Neural networks just take inputs, mush them together and produce outputs. One of the SMAC quotes suggests taking the output, amplifying it, and feeding it back in as an additional input, and that sounds like it would be necessary for a neural net to be conscious of the flow of time, which is in turn probably required for self awareness.


For a net to continue learning it needs to be able to continue to adjust its internal weights. Such nets are chaotic systems and can no more be guaranteed to not go rampant than individual humans can be guaranteed to not snap and murder someone.


They wanted it be the robots in question (at least in the books I read, which are basically limited to the Olivaw/Bailey novels) were acting on a variation of the First Law, or the Second Law, to the point where it resembles fondness or love.


Where is this? All I recall is that on a mining colony, the robots have a modified version of the first law (do no harm), since the job of the humans will bring them in harm. Used to smoke out a rogue robot.


Asimov always imagined that the laws, consistently followed, would lead to very complex, deeply moral beings. The thing I like the most about his concept of robotics is that they are neither slaves nor duplicates of humans. R. Daneel, for example, logically decides to create with his friend Giskard a Zeroth Law to protect humanity as a whole. His personality far exceeds his programming.


The laws are not just restrictions,they do compel robots to do it.They are built into their brains before everything else.A robot can no more disobey the laws than a human can choke himself with bare hands.Asimovs robots are physically unable to harm humans.And they went screwy only when those laws were built badly.


One had the first law tweaked so that it had to value 10 humans more than a single human,thus ended up taking control out of humanitys hands(actually,I think there were 6 of them that controlled the world).And still I dont think they ever actually killed humans,only made them unable to act against them(jail,slander and such).


And of course,there were daneel and giskard,who allowed a person to destroy the whole earth(iradiate it actually)in order for humans to expand.And daneel later ended up killing people just so humanity would survive.But this was still(kind of)first law,only with weighing numbers.More humans vs a single human.


But in the end,there is only a single robot that actually disobeyed his laws(if memory serves well).The one that was made into a genius novel writer,who killed its master because he wanted to make it plain again.


Asimovs three laws are actually perfect restraints for any AI we may build,unless someone decides to mess with them.If concepts of human,harm and obey are defined adequately,no advanced AI will ever harm humans,and will always obey them,if they are built with the three laws,and no one decides to tweak them.


Evil is what society decides is evil. (actually, evil is what a few select people in society decides is evil, rather than what the majority thinks).

Case in point. Illegal downloading. Such a large portion of society does it that if it was anything else it would become a right rather than a criminal act. However thee are hardly any lobbyists out there lobbying for that.


And Shamus is right, in that if someone where to design a proper AI then it would have no flaws. Because pretty much any living being (plant or animal or other species) have genetic mutations or abnormalities that make them/us what we are.


Money: AI is given a task. Part of the task requires acquiring something.

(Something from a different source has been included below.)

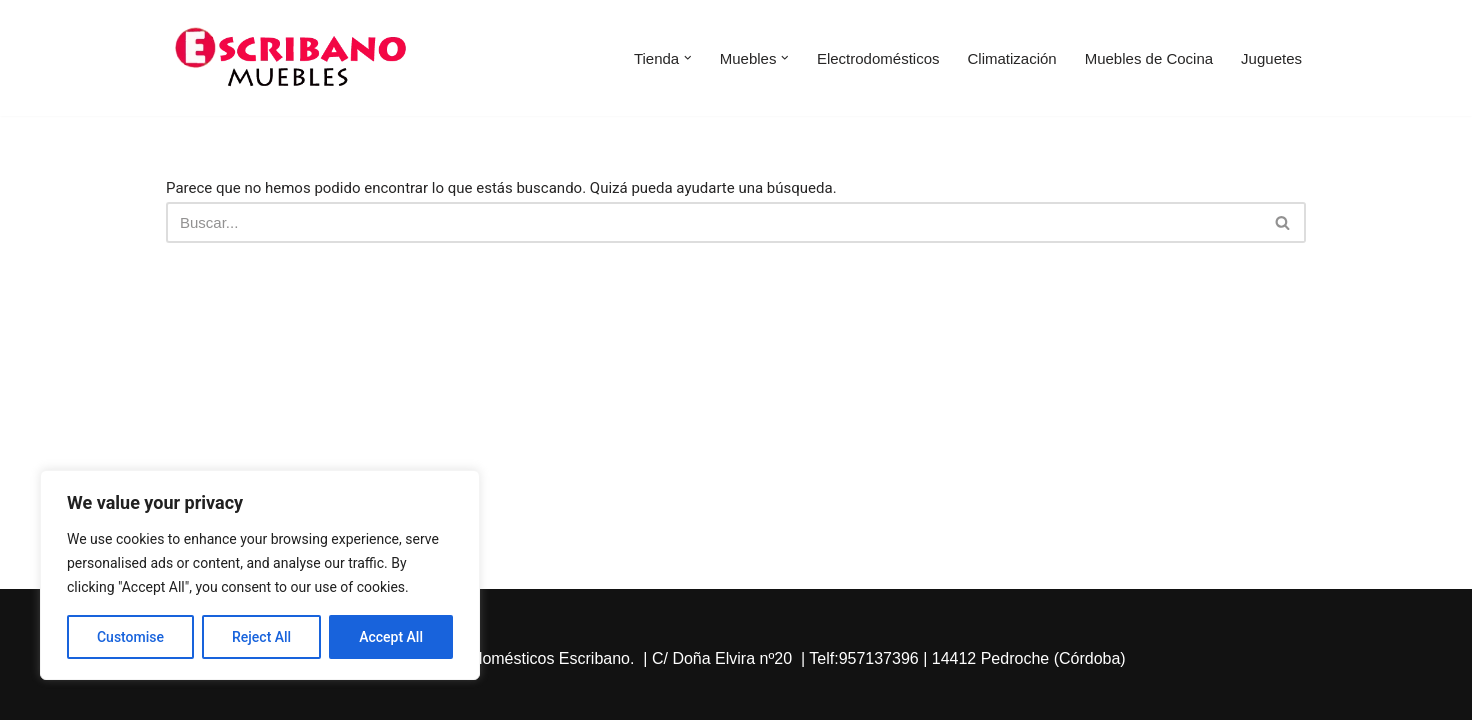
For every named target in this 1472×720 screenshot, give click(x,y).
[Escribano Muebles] (291, 58)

Money is required to do that. So it needs to find ways to acquire money for that task. It does so. And then notes that a lot of the tasks it has to do require money at some point. And so generalizes the desire for money. And so has a basic, underlying desire for money, in general, because of its general utility. Et voila.

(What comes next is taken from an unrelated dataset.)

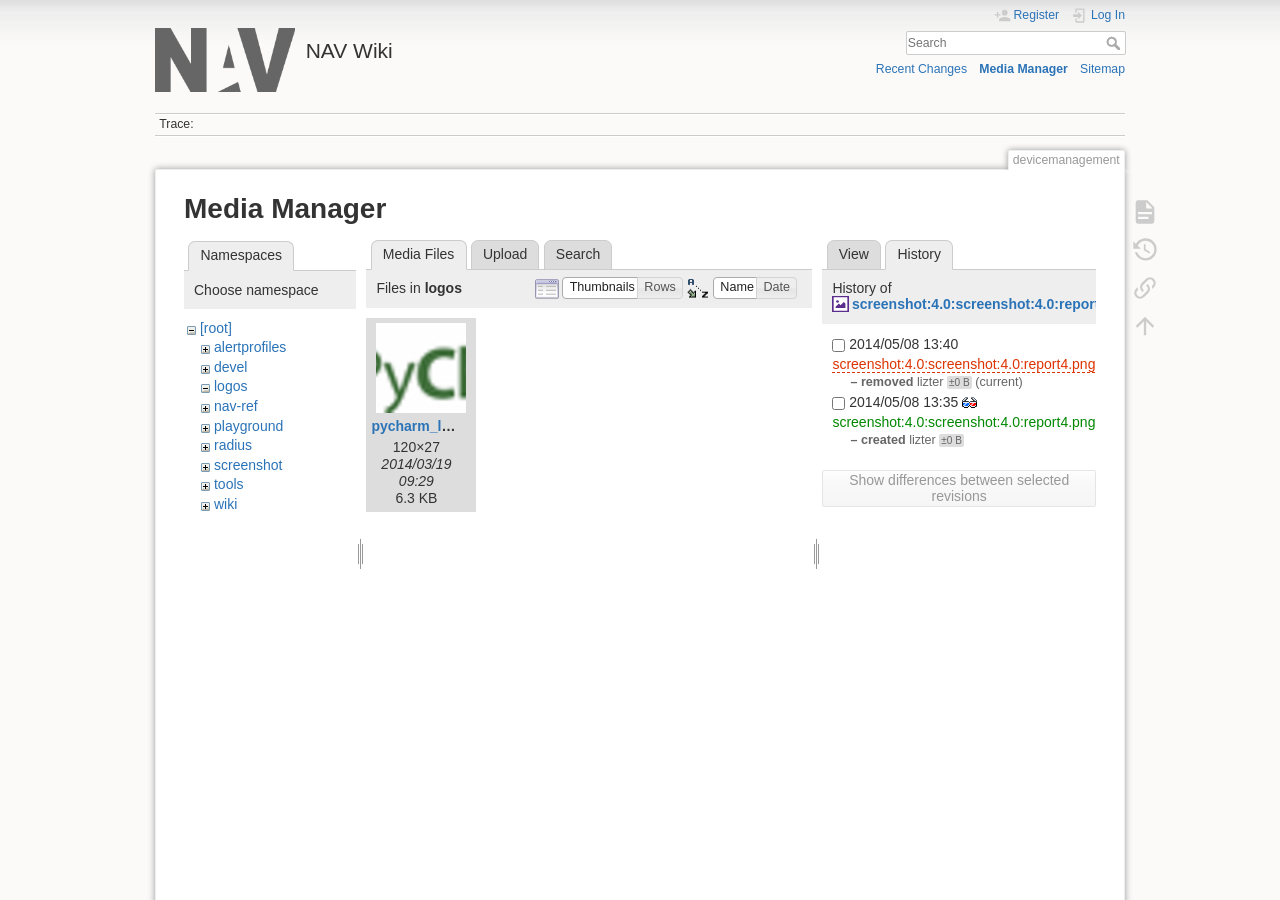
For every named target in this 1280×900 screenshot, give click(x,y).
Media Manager (1023, 69)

I think thats an oversimplified description of the actual thought process. What the AI would be doing, and what humans do, isnt to only note that it uses money. What its actually doing is predicting future money use, which is based on predicting future tasks, which is based on extrapolating previous tasks and the costs for those tasks. Only then do they decide that they need to stockpile money. Then they would attempt to increase efficiency by meeting that predicted need.